A opinião do presidente da OAB foi tornada pública na quarta-feira (13) desta semana quando concedeu entrevista a uma das emissoras de rádio da cidade, principalmente para falar dos problemas da violência e da falta de segurança que têm preocupado a população.
"Não conheço a fundo o resultado dessa comissão processante e dos autos em questão, mas a princípio acho que um dos maiores problemas que temos no Brasil com relação à segurança pública e a violência, é efetivamente essa falta de punição daqueles que dilapidam o cofre público. Então não pode ficar no ar essa sensação que realmente tudo vai terminar em pizza. Acho que se apuraram, se há indícios, se há elementos, acho que a câmara, os vereadores, têm obrigação moral e legal de instaurarem a CP, porque na verdade a câmara é a caixa de ressonância dos segmentos da sociedade", afirmou.
Delegar poderes
Delgado explica que de nada adianta o cidadão delegar poderes através do processo do voto e eleger um vereador, se depois de eleito volta atrás naquilo que é obrigação dele e passa a defender interesses pessoais. "Não estou dizendo que isso esteja acontecendo. Mas acho que a obrigação de qualquer câmara é efetivamente apurar", reforçou.

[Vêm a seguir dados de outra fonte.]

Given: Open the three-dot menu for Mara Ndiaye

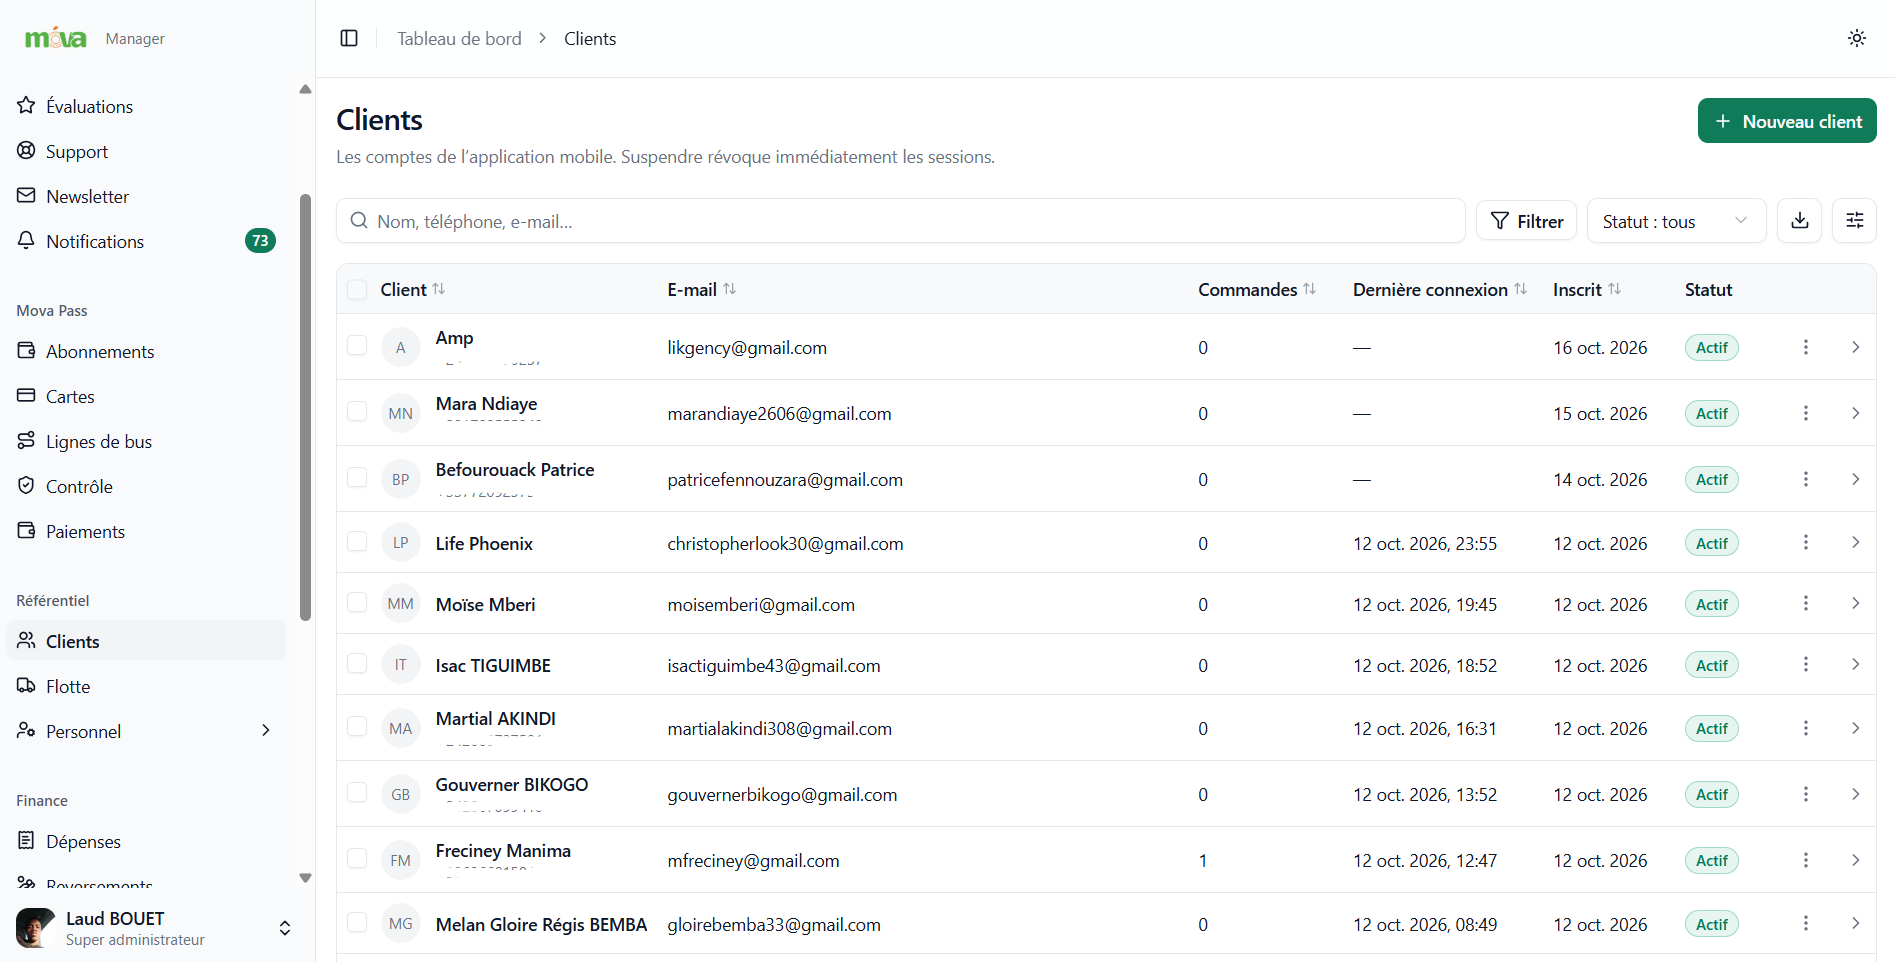Looking at the screenshot, I should point(1806,413).
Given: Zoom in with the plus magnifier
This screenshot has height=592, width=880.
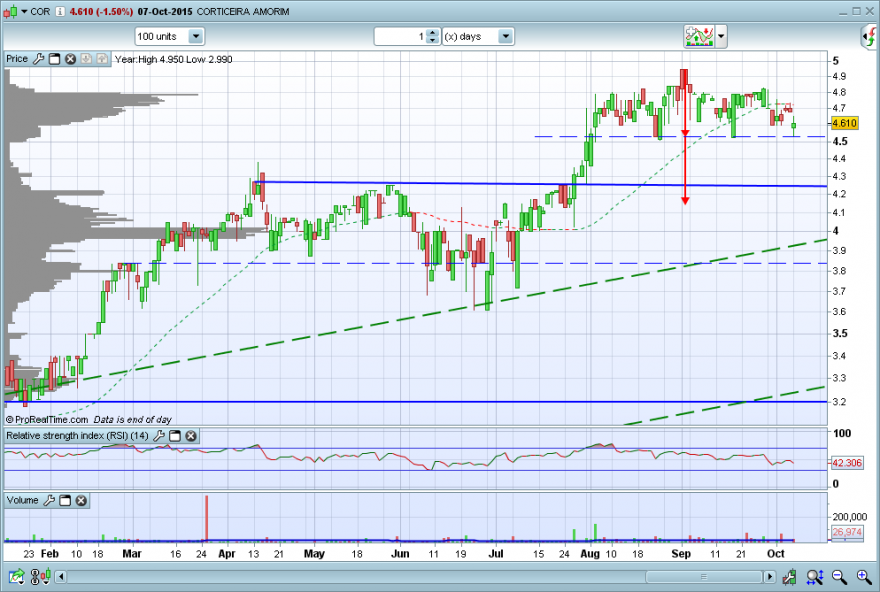Looking at the screenshot, I should (864, 576).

Sobre o que o presidente da câmara, Francisco Roque Ruiz, justificou para não instalar a comissão, cujo pedido deve ser protocolado até o final da próxima semana, afirmou: "Se alegou que hoje está vivendo um momento político um pouco distinto, então ele está preocupado com o momento político dele e não da coletividade, da comunidade de Olímpia. Eu, lamentavelmente, acho que isso não é postura de um político, de um mandatário de cargo público".

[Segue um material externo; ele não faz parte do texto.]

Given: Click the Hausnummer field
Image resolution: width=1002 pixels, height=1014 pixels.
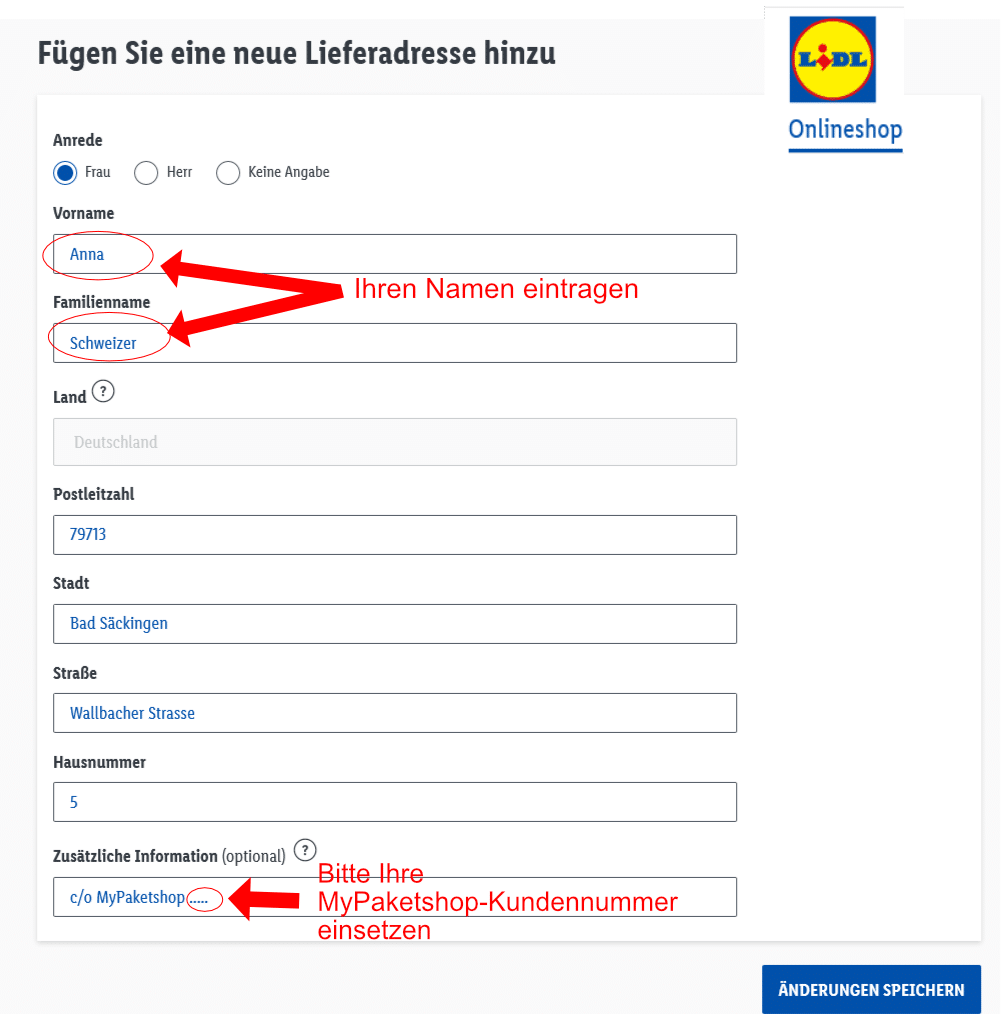Looking at the screenshot, I should click(394, 802).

Para o advogado a câmara deve ser os olhos da população: "É lamentável que hoje a gente vê muito interesse político sendo colocado à frente do interesse realmente da população. Isto é triste e difícil de fazer uma análise fria, mas como cidadão temos que analisar dessa maneira. Estou falando como eleitor. A pessoa na qual a gente dirige o voto é que deve dar resposta daquilo que a gente espera. Então, como eleitor, como cidadão de Olímpia, tenho direito de falar o que estou falando. Eu não vou mudar minha opinião".
Comissão
Porém, sobre a entidade vir a integrar o movimento pró-instalação da Comissão Processante que está sendo organizado por uma frente suprapartidária, disse que "ainda não houve nenhuma discussão a respeito disso". No entanto, anunciou uma comissão específica na OAB de Olímpia para acompanhar os trabalhos do legislativo.

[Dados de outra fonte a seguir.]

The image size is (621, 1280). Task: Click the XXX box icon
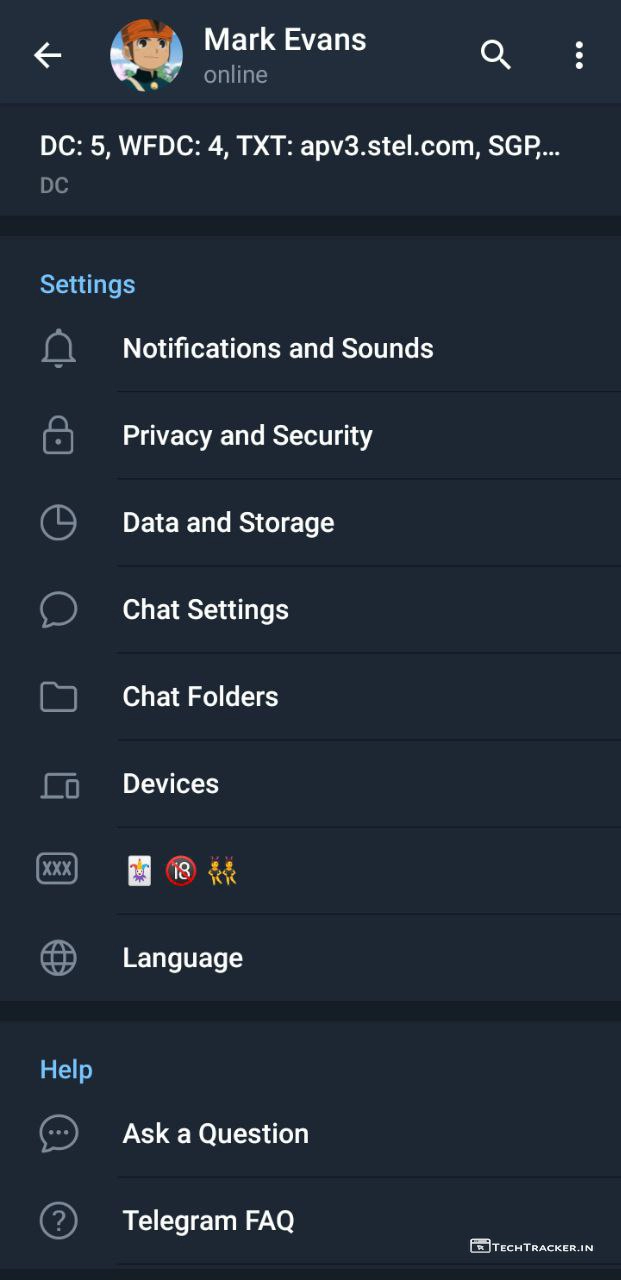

"Instalei em Olímpia uma comissão que é de acompanhamento legislativo que já existe na OAB em São Paulo, que é justamente nessa finalidade, de analisar, de fazer um acompanhamento dos projetos de leis que estão sendo discutidos na câmara e analisar a questão sob o enfoque jurídico. Esquecendo a questão política. Não quero me meter em questões políticas. Mas acho que sob o enfoque jurídico nós já estamos acompanhando", avisou.
Esta comissão já está criada, segundo o presidente, já teve a ata encaminhada para São Paulo: "Estou aguardando só referendar e estaremos, em breve, se for do entendimento dessa comissão, se pronunciado. Nós apenas nos pronunciaremos quando acharmos que seja necessário esclarecimento à sociedade. Então se for passado alguma informação que não condiz com a realidade jurídica, nós iremos a público pra passar a situação legal. Se tentar ludibriar a sociedade com questão de enfoque jurídico que não seja, a OAB vai se pronunciar".
A princípio a finalidade é evitar que projetos inconstitucionais tramitem sem conhecimento da sociedade. Porém, garante que tudo isso sem politizar a entidade: "Enquanto eu estiver à frente da OAB não vão politizar a classe", enfatizou.
Sinalizando que é hora de atuar para mudar as coisas destacou que às vezes surge a acomodação das pessoas: "Às vezes a gente recua, mas não por má vontade, mas porque a gente vê que nossa idéia não tem apoio, sofre um monte de conseqüências, de perseguição, de tudo que a gente fala infelizmente em Olímpia a gente sofre, a gente paga".